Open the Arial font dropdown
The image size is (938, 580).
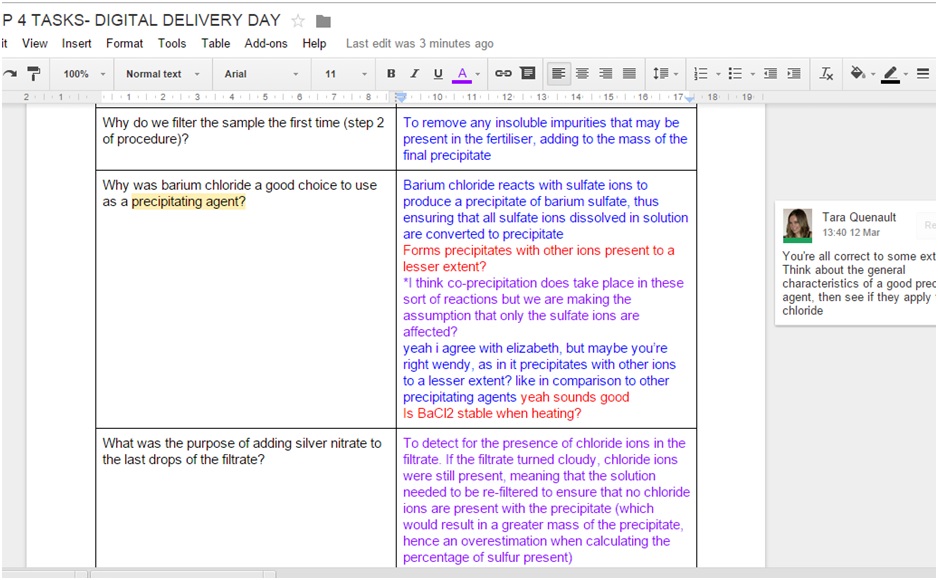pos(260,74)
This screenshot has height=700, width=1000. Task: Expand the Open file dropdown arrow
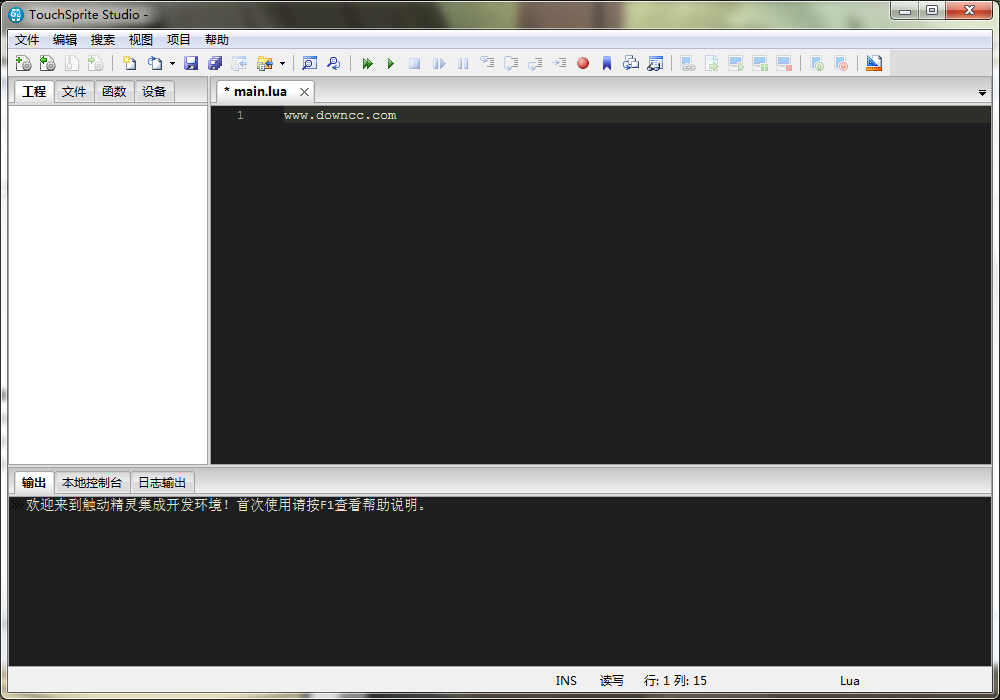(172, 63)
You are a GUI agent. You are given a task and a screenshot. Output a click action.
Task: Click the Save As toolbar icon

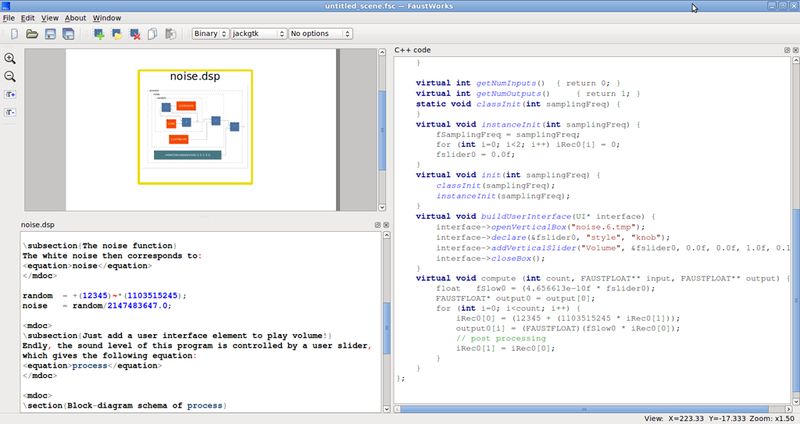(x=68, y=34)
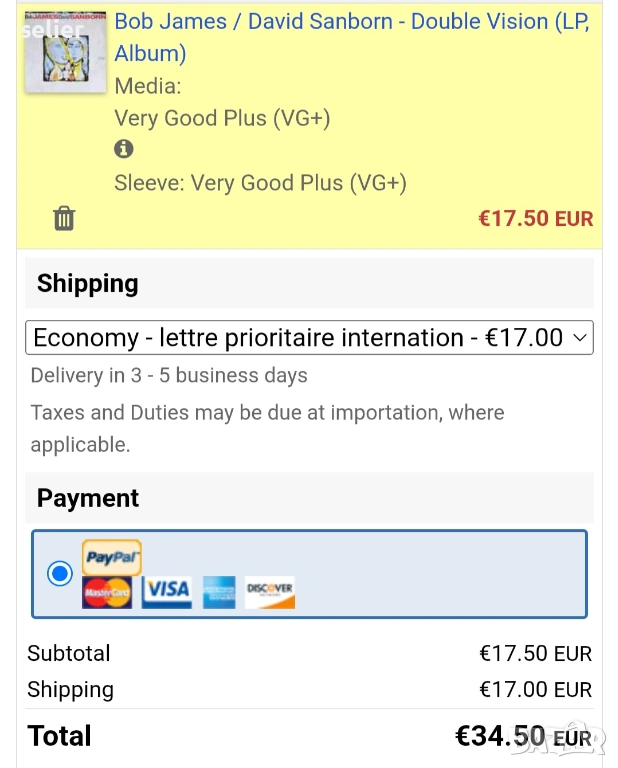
.....
PROBLEM TO WORK ON >> Copy every record exactly; no pictures.

ANSWER TO THIS EXERCISE >>
Open the Arial font dropdown
The image size is (938, 580).
pos(260,74)
This screenshot has height=700, width=1000. Task: Expand the Open file dropdown arrow
(172, 63)
You are a GUI agent. You are given a task and a screenshot. Output a click action.
Task: Click the Save As toolbar icon

(x=68, y=34)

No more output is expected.